* TO DO
Every entry is to be returned unchanged, and no picture is to be included.

* Collected data
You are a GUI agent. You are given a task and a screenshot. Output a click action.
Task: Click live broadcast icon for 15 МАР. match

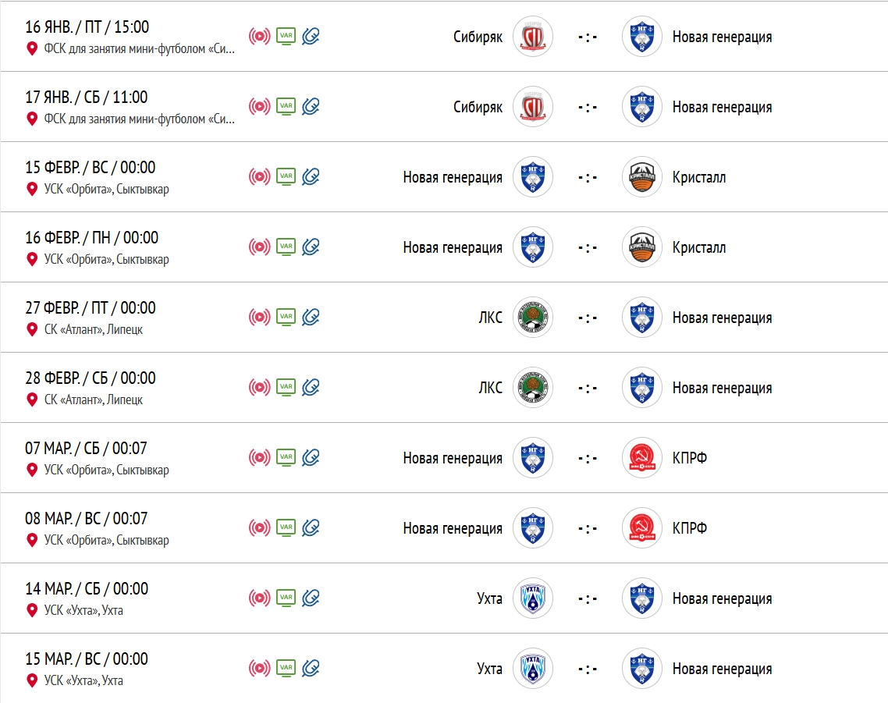pyautogui.click(x=260, y=668)
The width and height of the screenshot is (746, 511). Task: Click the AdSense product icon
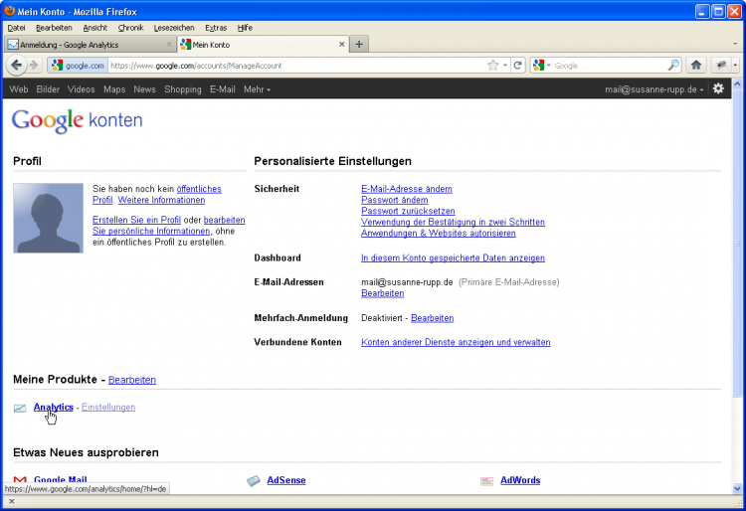[254, 481]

* OUTPUT FOR THIS EXERCISE
You are a GUI agent. You are given a task and a screenshot. Output a click action.
Task: Click live broadcast icon for 15 МАР. match

pyautogui.click(x=260, y=668)
The width and height of the screenshot is (746, 511). Task: Click the AdSense product icon
[254, 481]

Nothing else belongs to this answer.